Find each line in the records below that contains the word "dimensions", and copy those lines in full.

-- start of MATERIAL FOR THIS EXERCISE --

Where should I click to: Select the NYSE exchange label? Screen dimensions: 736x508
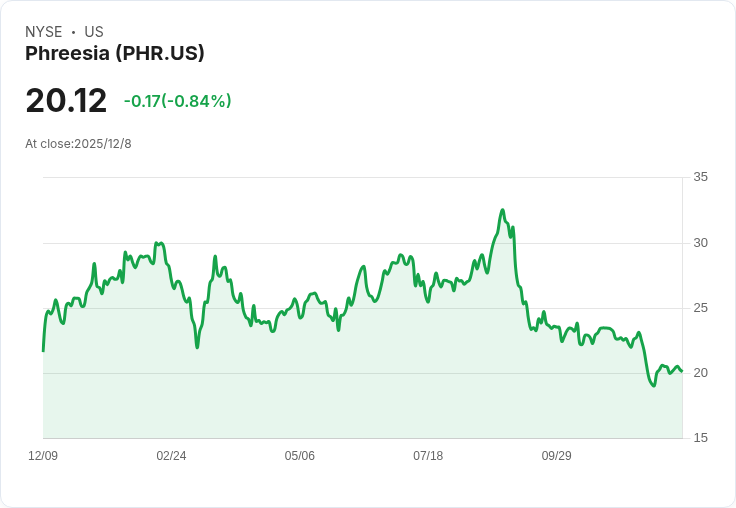(44, 32)
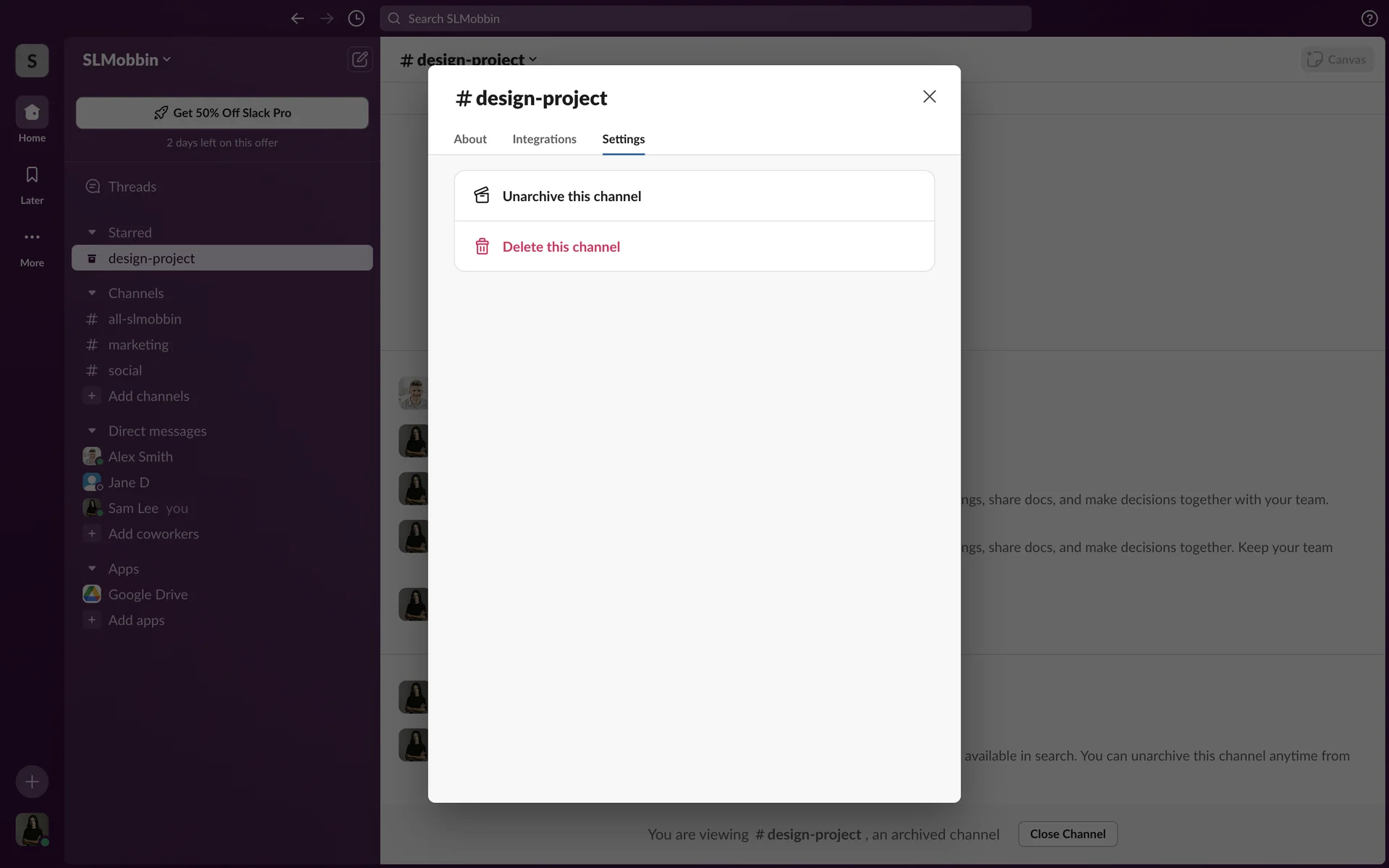
Task: Click Unarchive this channel
Action: tap(572, 196)
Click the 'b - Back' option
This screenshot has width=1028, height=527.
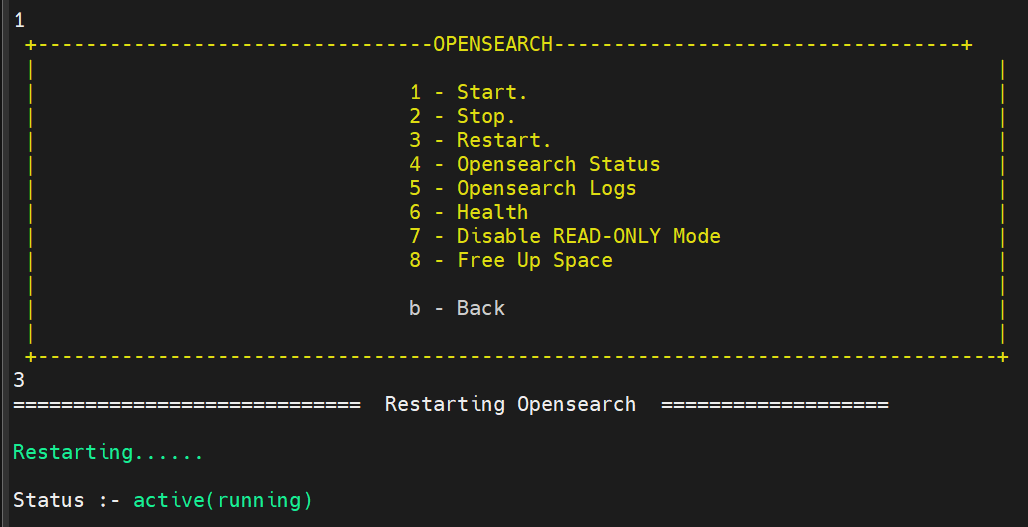457,308
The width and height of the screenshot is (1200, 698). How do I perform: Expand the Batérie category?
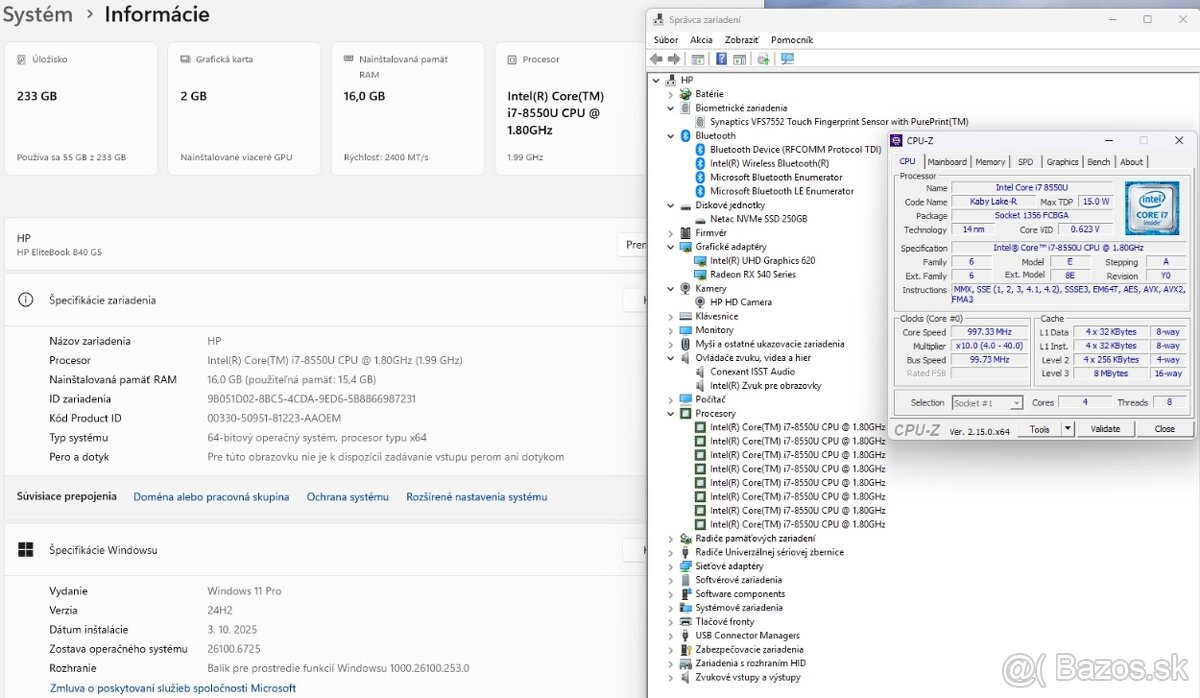coord(671,94)
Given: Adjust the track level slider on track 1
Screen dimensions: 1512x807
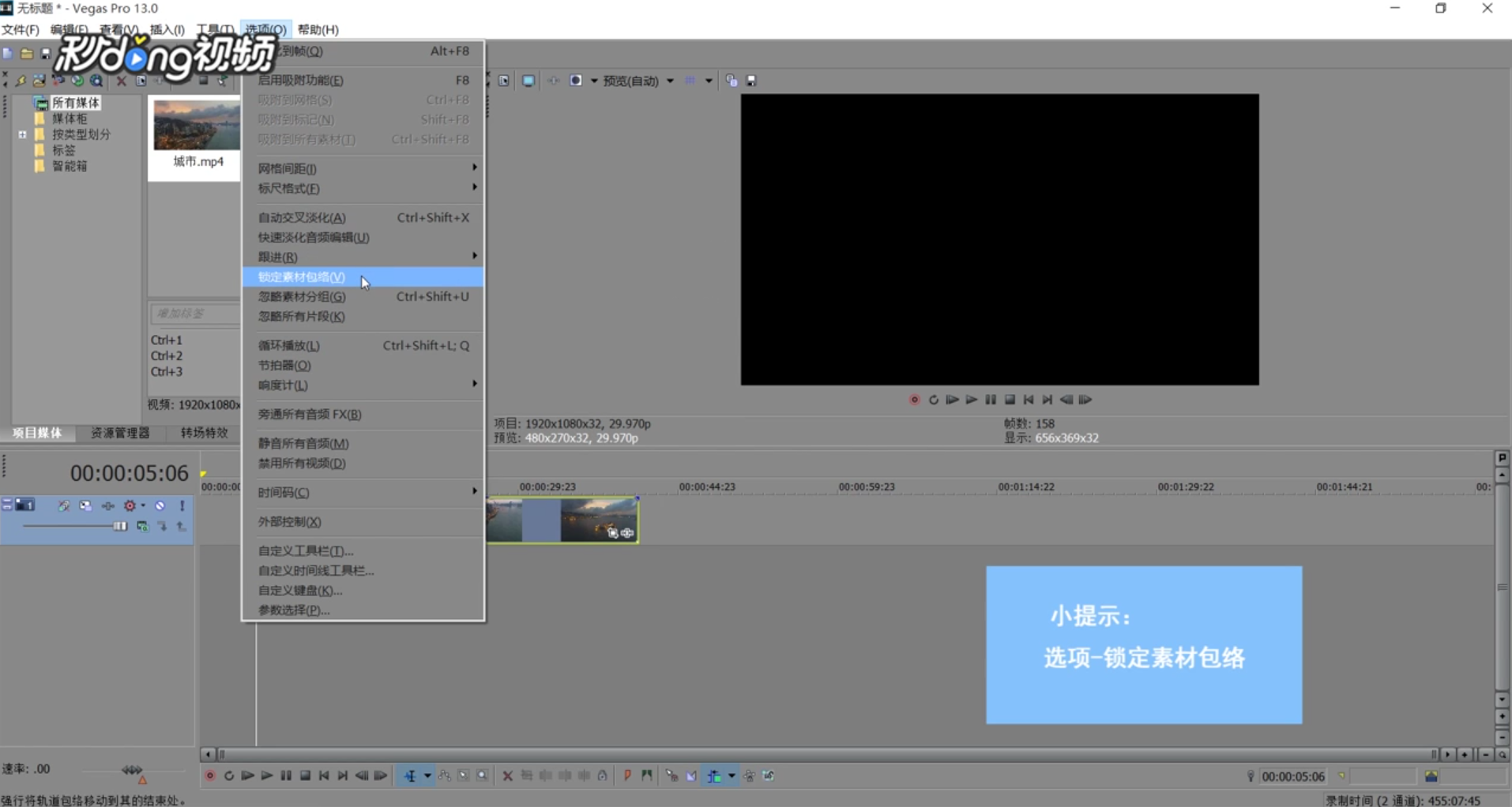Looking at the screenshot, I should click(120, 527).
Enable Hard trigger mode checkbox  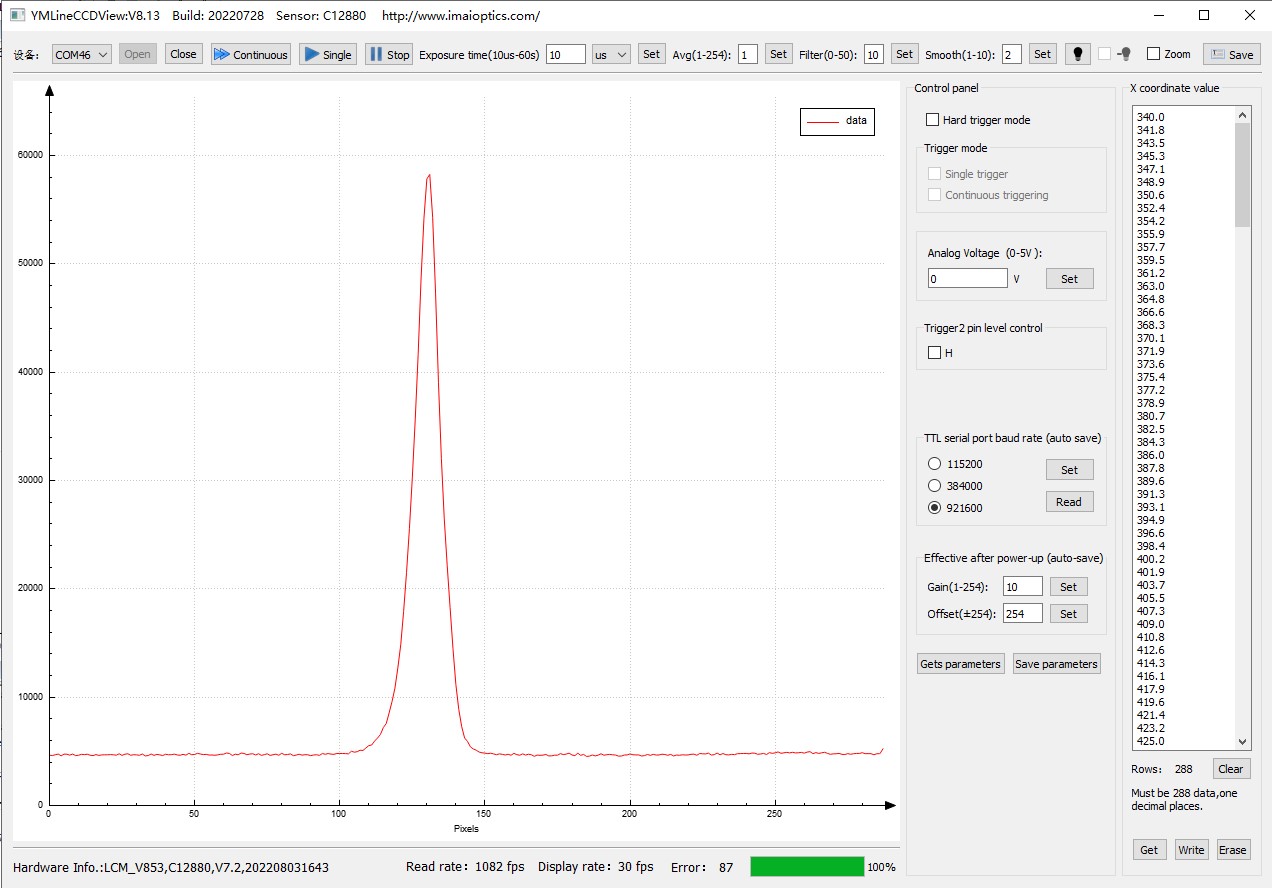[933, 120]
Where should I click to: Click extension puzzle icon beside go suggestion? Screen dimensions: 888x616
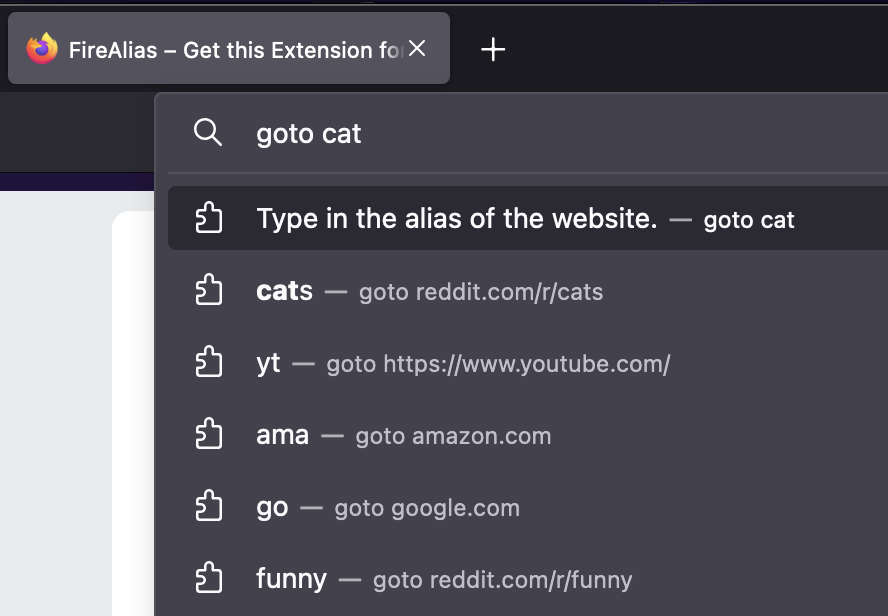click(208, 505)
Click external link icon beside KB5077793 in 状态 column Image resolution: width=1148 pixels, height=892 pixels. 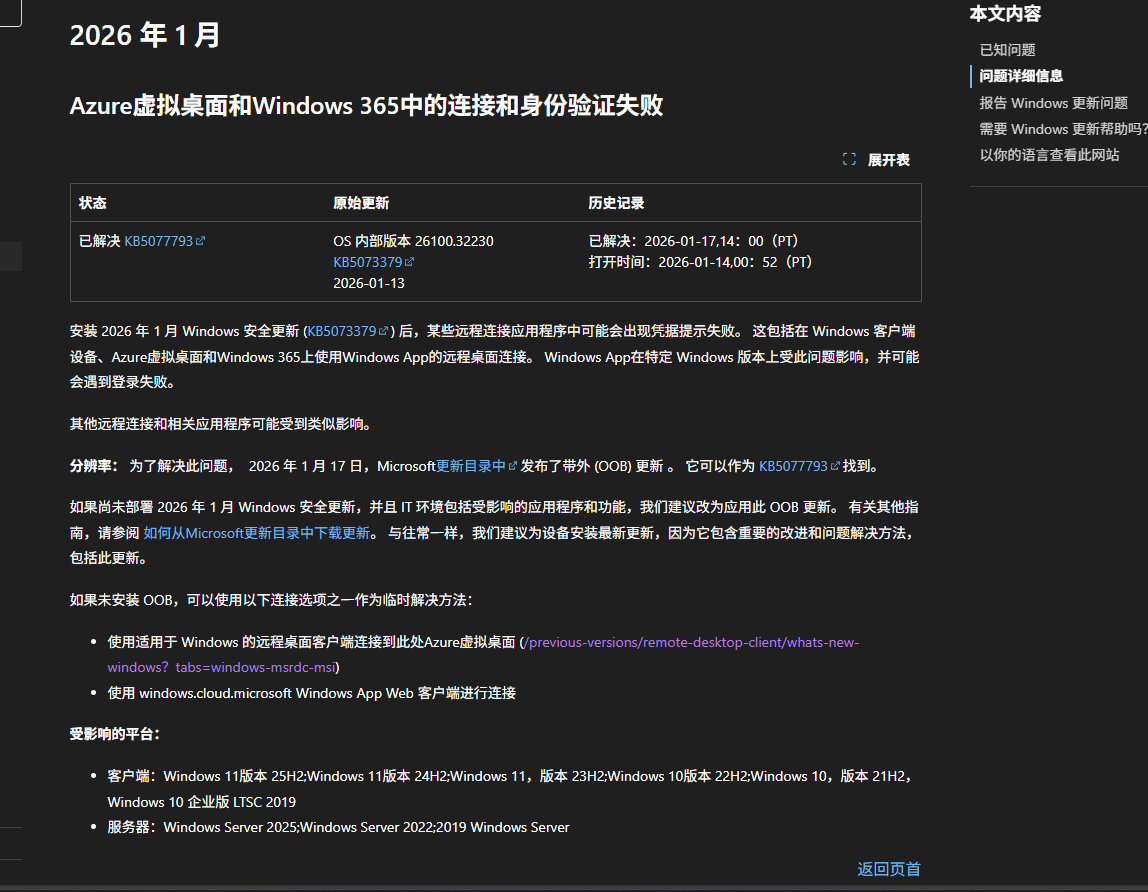[199, 240]
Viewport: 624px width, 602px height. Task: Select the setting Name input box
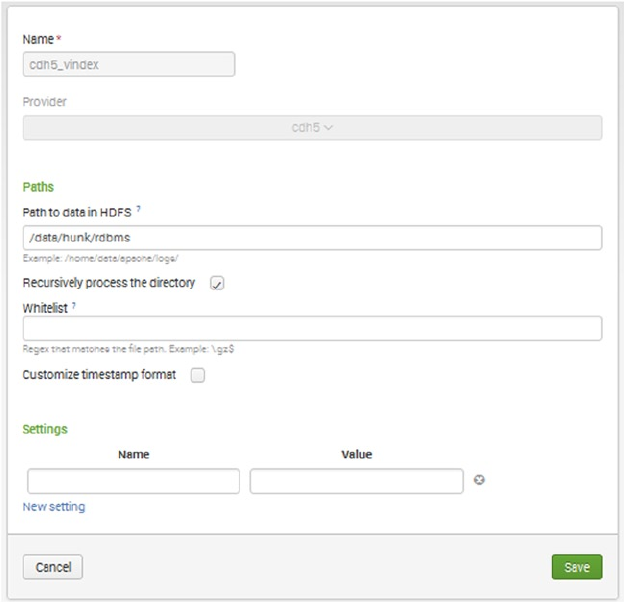coord(133,481)
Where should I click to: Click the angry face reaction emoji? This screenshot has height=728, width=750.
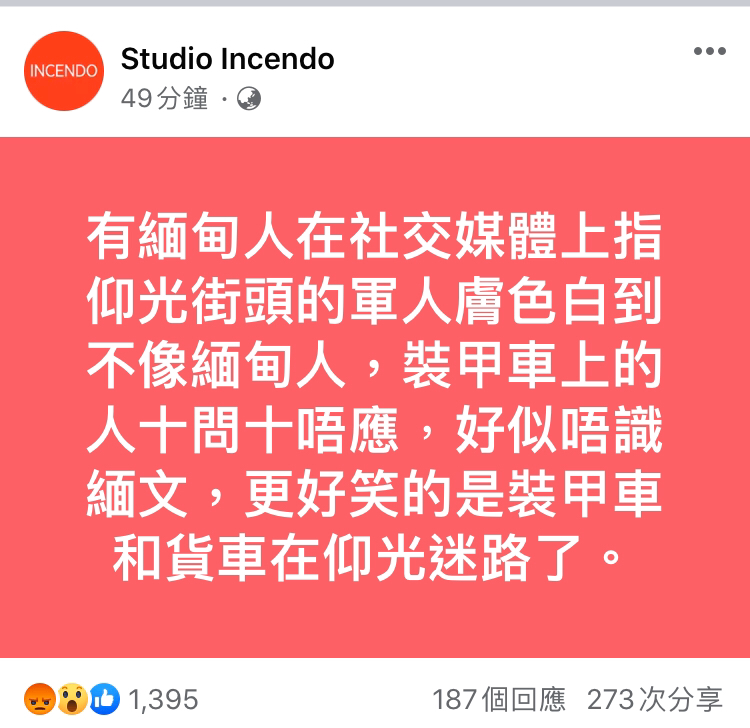39,699
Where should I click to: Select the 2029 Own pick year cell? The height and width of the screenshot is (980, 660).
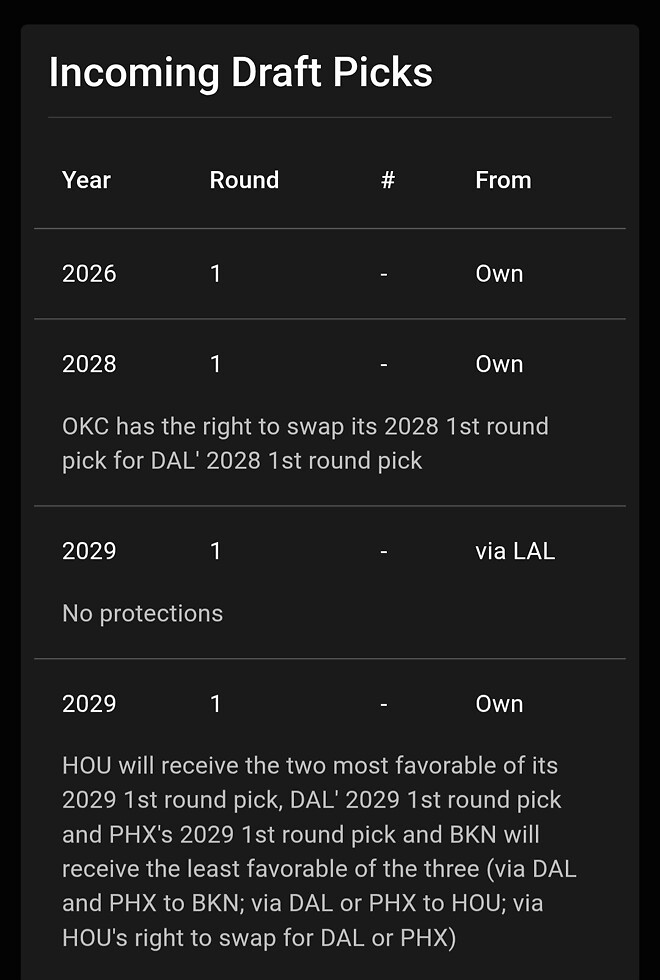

-- end of MATERIAL FOR THIS EXERCISE --

→ WRITTEN SOLUTION:
Where should I click to: Select the NYSE exchange label? Screen dimensions: 736x508
Screen dimensions: 1512x807
Where should I click to: Click extension puzzle icon beside go suggestion? Screen dimensions: 888x616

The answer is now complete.